根据文件大小和修改时间自动清理,保留重要文件。

import os
import time
from pathlib import Path

def cleanup_by_age(directory, days=30, extensions=None, dry_run=True):
    """
    删除指定目录下超过指定天数的旧文件
    :param directory: 目标目录
    :param days: 超过多少天视为过期
    :param extensions: 仅清理这些扩展名(如 ['.log', '.tmp']),None 表示全部
    :param dry_run: True=预览,False=执行
    """
    cutoff = time.time() - days * 86400
    deleted_count = 0
    freed_bytes = 0

    for root, dirs, files in os.walk(directory):
        # 跳过隐藏目录和系统目录
        dirs[:] = [d for d in dirs if not d.startswith('.')]

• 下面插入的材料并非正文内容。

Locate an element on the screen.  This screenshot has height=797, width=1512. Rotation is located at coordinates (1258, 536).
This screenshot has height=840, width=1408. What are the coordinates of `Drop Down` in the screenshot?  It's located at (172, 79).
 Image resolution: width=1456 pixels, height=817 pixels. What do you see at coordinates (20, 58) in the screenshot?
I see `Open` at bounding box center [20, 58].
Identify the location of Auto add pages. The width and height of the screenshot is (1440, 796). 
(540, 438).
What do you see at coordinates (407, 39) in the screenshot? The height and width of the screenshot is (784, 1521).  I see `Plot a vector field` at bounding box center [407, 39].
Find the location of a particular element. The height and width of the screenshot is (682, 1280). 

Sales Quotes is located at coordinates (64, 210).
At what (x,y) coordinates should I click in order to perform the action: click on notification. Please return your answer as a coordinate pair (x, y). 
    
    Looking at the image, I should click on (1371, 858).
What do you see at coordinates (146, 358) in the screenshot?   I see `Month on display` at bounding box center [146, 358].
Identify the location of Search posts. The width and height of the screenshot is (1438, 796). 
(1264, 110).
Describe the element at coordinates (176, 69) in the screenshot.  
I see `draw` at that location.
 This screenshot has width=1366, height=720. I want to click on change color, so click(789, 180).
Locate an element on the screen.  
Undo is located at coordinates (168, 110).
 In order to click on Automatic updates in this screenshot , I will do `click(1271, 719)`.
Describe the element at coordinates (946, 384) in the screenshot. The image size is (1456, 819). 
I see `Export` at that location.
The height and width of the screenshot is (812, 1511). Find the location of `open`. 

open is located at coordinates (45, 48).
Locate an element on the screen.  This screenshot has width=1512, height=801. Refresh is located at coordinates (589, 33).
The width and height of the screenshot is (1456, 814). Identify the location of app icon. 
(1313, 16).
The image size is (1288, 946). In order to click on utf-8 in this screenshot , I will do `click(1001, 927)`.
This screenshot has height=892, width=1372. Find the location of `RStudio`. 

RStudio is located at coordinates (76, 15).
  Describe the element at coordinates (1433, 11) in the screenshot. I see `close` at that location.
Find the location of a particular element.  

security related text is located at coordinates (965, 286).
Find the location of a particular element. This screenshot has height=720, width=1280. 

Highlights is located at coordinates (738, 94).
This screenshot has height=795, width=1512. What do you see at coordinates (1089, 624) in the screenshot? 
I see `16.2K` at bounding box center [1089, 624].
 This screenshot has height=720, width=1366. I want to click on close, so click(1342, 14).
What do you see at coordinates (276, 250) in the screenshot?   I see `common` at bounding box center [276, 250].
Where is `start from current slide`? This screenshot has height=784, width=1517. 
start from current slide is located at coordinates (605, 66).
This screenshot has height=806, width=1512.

        for filename in files:
            if filename.startswith('.'):
                continue
            filepath = os.path.join(root, filename)
            if extensions and Path(filename).suffix.lower() not in extensions:
                continue
            try:
                mtime = os.path.getmtime(filepath)
                if mtime < cutoff:
                    size = os.path.getsize(filepath)
                    if not dry_run:
                        os.remove(filepath)
                    deleted_count += 1
                    freed_bytes += size
            except OSError:
                pass

    freed_mb = freed_bytes / 1024 / 1024
    action = '将删除' if dry_run else '已删除'
    print(f'{action} {deleted_count} 个文件,释放 {freed_mb:.2f} MB')

    if dry_run:
        print('(这是预览模式,加 --confirm 参数正式执行)')

# 使用
# 预览30天以上的.log和.tmp文件
cleanup_by_age('/var/log', days=30, extensions=['.log'])
# 确认后执行
# cleanup_by_age('/var/log', days=30, extensions=['.log'], dry_run=False)

7. 批量压缩与解压缩

import os
import zipfile
import tarfile
from pathlib import Path

def batch_compress(source_dir, output_path=None, fmt='zip', level=6):
    """
    批量压缩目录
    :param source_dir: 源目录
    :param output_path: 输出路径,默认在同目录生成同名压缩包
    :param fmt: zip 或 tar.gz
    :param level: 压缩级别 0-9
    """
    source = Path(source_dir)
    if output_path is None:
        output_path = source.parent / f'{source.name}.{fmt}'

    if fmt == 'zip':
        with zipfile.ZipFile(output_path, 'w', zipfile.ZIP_DEFLATED) as zf:
            for root, dirs, files in os.walk(source):
                # 跳过 __pycache__ 和 .git
                dirs[:] = [d for d in dirs if d not in ('__pycache__', '.git', 'node_modules')]
                for file in files:
                    if file.endswith('.pyc'):
                        continue
                    filepath = Path(root) / file
                    zf.write(filepath, filepath.relative_to(source.parent))
    elif fmt == 'tar.gz':
        with tarfile.open(output_path, 'w:gz', compresslevel=level) as tf:
            tf.add(source, arcname=source.name)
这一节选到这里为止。